> TASK INSTRUCTIONS
Copy out the entries from the line containing "The height and width of the screenshot is (867, 1024)." through the line containing "Task: Click the zoom out magnifier icon", with "puzzle piece" swapped for "jigsaw piece" and nothing else altered.

> RECORDS SHOWN

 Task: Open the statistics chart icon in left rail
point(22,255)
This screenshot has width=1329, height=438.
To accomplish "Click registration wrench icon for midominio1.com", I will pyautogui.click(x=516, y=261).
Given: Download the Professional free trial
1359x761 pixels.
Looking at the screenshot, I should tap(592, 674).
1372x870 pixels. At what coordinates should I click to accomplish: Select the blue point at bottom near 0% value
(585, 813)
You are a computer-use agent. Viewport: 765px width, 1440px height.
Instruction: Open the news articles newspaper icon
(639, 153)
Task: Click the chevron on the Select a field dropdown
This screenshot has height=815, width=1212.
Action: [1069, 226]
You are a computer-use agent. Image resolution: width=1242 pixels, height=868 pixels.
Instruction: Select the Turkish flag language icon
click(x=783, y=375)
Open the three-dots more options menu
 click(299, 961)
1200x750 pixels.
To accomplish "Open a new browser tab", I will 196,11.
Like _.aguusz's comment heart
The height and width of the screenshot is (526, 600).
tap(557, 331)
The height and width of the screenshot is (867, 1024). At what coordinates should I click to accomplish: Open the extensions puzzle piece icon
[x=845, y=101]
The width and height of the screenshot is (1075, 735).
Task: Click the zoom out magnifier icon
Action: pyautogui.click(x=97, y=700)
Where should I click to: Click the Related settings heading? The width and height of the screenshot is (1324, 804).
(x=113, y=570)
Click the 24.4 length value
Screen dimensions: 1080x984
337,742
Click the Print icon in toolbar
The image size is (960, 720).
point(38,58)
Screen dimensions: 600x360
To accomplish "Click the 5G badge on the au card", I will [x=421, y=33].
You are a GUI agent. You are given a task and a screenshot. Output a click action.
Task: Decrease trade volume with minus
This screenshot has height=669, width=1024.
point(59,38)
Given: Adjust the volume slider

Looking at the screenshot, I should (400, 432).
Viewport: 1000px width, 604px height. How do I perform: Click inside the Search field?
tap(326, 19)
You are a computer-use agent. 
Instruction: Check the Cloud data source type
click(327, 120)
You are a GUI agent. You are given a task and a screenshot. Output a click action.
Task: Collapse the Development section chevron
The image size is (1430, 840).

> THE RESULT
The height and width of the screenshot is (867, 1024). At what coordinates should I click to accomplish: Open the extensions jigsaw piece icon
[x=845, y=101]
The width and height of the screenshot is (1075, 735).
Task: Click the zoom out magnifier icon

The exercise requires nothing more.